Government-backed student loans have been a disaster for the US economy, borrowers, and taxpayers. While the initial campaign might have hoped for the best possible outcomes, the last 30 years prove that the road is hell is paved with good intentions. Young people are begging President Joe Biden to cancel the $1.5 trillion in student loan debt, money they ostensibly think would be absorbed by a black hole discovered by the James Webb Space Telescope. Indeed, this effort would undoubtedly affect US households that fund these educational endeavors, but it turns out that there is no return on investment for those coercively shipping their income to the state.
Student Loans a Negative ROI
A new report by the Government Accountability Office (GAO) found that taxpayers will lose $197 billion on student loans completed over the last 25 years. The government watchdog’s estimate is a far cry from the Department of Education’s projection that these lending apparatuses would net taxpayers $114 billion.
GAO study authors noted that pandemic relief, including the suspension of payments, interest accrual, and forced collections, was the main contributor to the loss. In total, the pause, which the 2020 CARES Act started, cost Americans $102 billion – and counting.
Biden has yet to decide what he intends to do over student debt. He pledged to cancel at least $10 of student debt, but progressives, including Sen.
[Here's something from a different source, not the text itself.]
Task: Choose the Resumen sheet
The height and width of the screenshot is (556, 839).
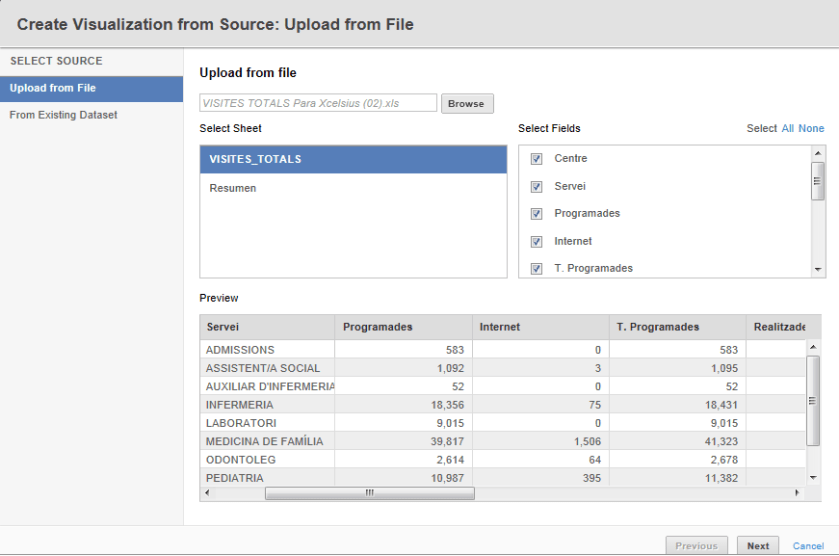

Elizabeth Warren (D-MA), have advocated for up to $50,000. The president was scheduled to meet with student loan cancellation activists, but the White House canceled the powwow.
Over the years, Liberty Nation has combed through the plethora of unintended consequences of the wealth redistribution scheme. The most recent revelation is that student loan debt relief is regressive, meaning that high-income families are more likely to borrow and receive a greater amount of funds than low-income households. In addition, it would add to inflationary pressures since putting more dollars into goods and services would exacerbate the nation’s demand problem.
Meanwhile, student loans have exacerbated inflation in higher education, primarily tuition costs. Since colleges and universities are receiving government-guaranteed funds, these institutions can spend more money on staff focusing on diversity, luxurious dorm rooms, and events that celebrate some progressive cause du jour.
Inflation is Zero?
Despite the Biden administration proclaiming that the US has 0% inflation, the American people certainly do not think the consumer price index (CPI) is zero. The University of Michigan‘s five-year inflation expectations surprisingly edged up to 3% in August, up from 2.9% in July. This is higher than the market estimate of 2.8%. In addition, the one-year horizon remained elevated at 5%, and the five to 10-year expectations jumped to 4%.
Indeed, the headline numbers of the monthly UMich survey results were terrific and welcomed relief after a prolonged period of never-ending bad news. The Consumer Sentiment Index (CSI) surged to 55.1, and the Consumer Expectations Index (CES) advanced to 54.9. But the Current Conditions Index (CCI) worsened to 55.5.
Like many recent reports, the UMich print figure was strong, but the underlying aspects were troubling. For example, buying conditions for most costly purchases, such as durable goods and automobiles, remained near all-time lows amid 40-year high inflation. “High income consumers, who generate a disproportionate share of spending, registered large declines in both their current personal finances as well as buying conditions for durables,” the report stated.
Biden Sends Saudis to China
A new agreement between the Saudi Arabian Oil Company and China Petroleum & Chemical Corporation (Sinopec) was signed in what should be dominating market headlines everywhere. It further secured Beijing’s goal of making Riyadh a client state, enhancing the Chinese-led Belt and Road Initiative (BRI) that coincides with the Kingdom’s Vision 2030 initiative.
The multi-pronged memorandum is significant, consisting of a broad and vast relationship between the two states. The pact would increase a more significant partnership involving oilfield services, construction, carbon capture, hydrogen processes, engineering, refining, and petrochemical integration.
The deal was not surprising. China has been looking to Russia and the Middle East for energy, while Crown Prince Mohammed bin Salman (MbS) is looking toward Asia as its central customer. Russia also plays an essential role since the Saudis, China, and the Organization of the Petroleum Exporting Countries (OPEC) desire more stability in international energy markets.
This comes a couple of months after it was reported that China and Saudi Arabia are considering settling oil transactions in yuan rather than the US dollar. This would be a seismic shift in worldwide energy markets and perhaps the global economy. As US-China tensions escalate over Taiwan, Beijing might be attempting to speed up its decoupling. Chinese holdings of US Treasurys recently declined below $1 trillion, the Chinese Communist Party (CCP) has delisted more domestic companies from the New York Stock Exchange, and China continues to bolster its relationship with Russia. While about one-fifth of the nation’s GDP depends on foreign trade, it is unlikely that the international marketplace would ever abandon the East Asian powerhouse as it did in Moscow earlier this year.